TEXT PASSAGE.
◇ ◇ ◇ ◇ ◇

No matter which J-Term course a student participated in, the focus has always been the opportunity to explore something new.
For students in the Research Experience in Chemistry J-Term course taught by NCSSM-Durham chemistry instructor Darrell Spells, that meant spending four weeks doing introductory-level chemistry research.
This is only the second year that Spells has taught the course. In both instances it was filled entirely by juniors who still have a year and a half to consider additional research courses. “It’s sort of an exploratory class for students to find out if they really have an interest in pursuing things further,” he says.
The course is split roughly into two-week segments. In the first, students learn how to formulate a research question and create a research proposal that lays out a plan for further exploration of any topic they are interested in. If reasonably feasible given the time and tools available in NCSSM laboratories, the second half of J-Term is spent carrying out that research under Spells’ supervision.

◇ ◇ ◇ ◇ ◇

AVAILABLE DATA.

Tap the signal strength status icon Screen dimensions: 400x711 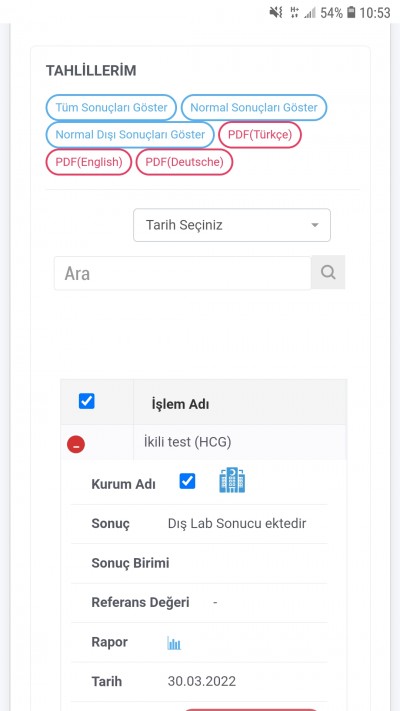(x=310, y=12)
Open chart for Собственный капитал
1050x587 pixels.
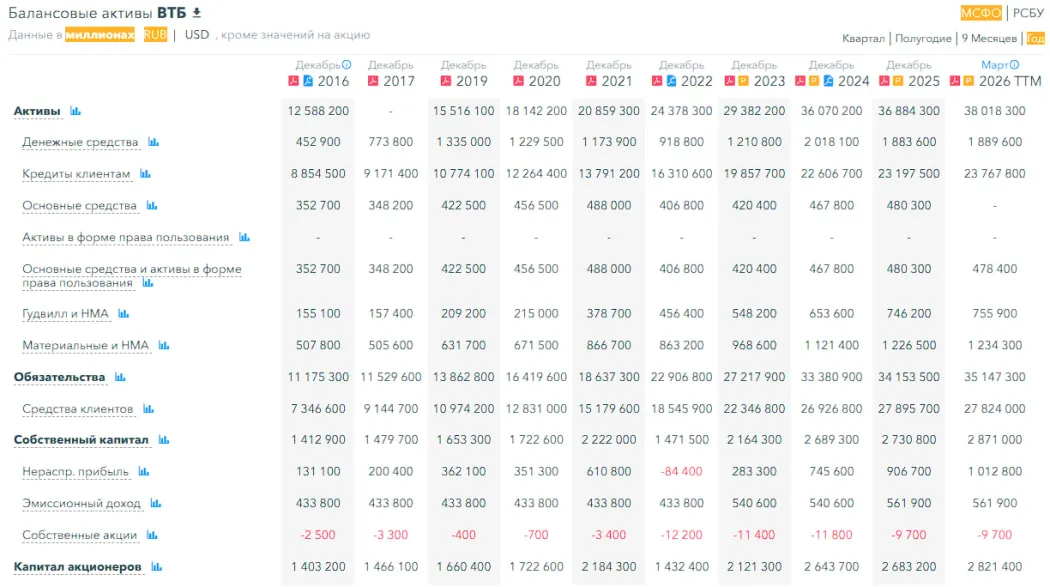pos(163,440)

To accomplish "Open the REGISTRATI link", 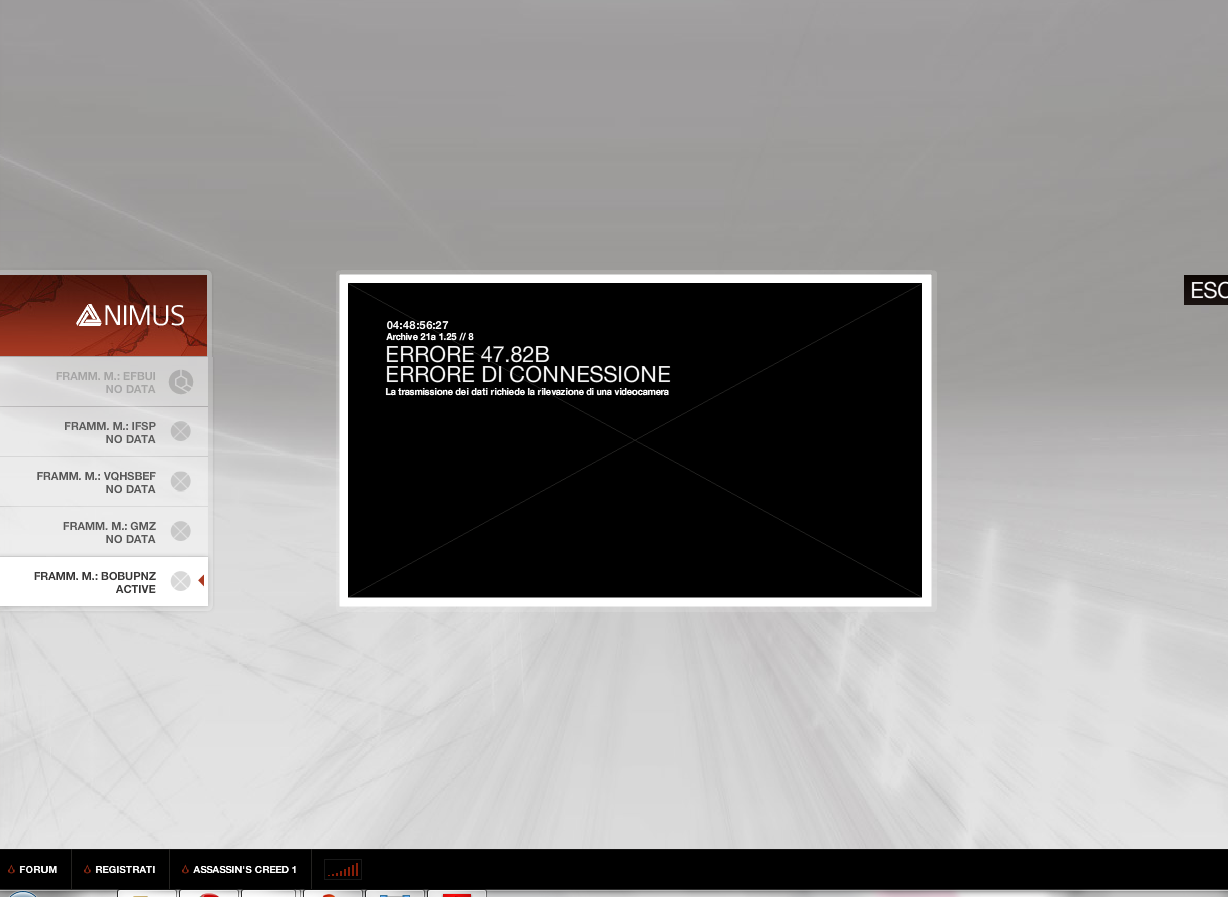I will point(125,870).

◇ ◇ ◇ ◇ ◇

TASK REQUIREMENTS.
1) Decide whether each statement agrees with the J-Term chemistry passage: (a) Spells teaches chemistry at NCSSM-Durham; (b) the course has been filled entirely by seniors; (c) the research portion lasts six weeks. For each, give yes or no with the deciding words quoted from the passage.
2) Please write down the part of the J-Term chemistry passage from "No matter which" up to and including "introductory-level chemistry research.".

ANSWERS TO THE TASKS.
1)
(a) Yes: "NCSSM-Durham chemistry instructor Darrell Spells"
(b) No: "it was filled entirely by juniors"
(c) No: "spending four weeks doing introductory-level chemistry research"

2)
No matter which J-Term course a student participated in, the focus has always been the opportunity to explore something new.
For students in the Research Experience in Chemistry J-Term course taught by NCSSM-Durham chemistry instructor Darrell Spells, that meant spending four weeks doing introductory-level chemistry research.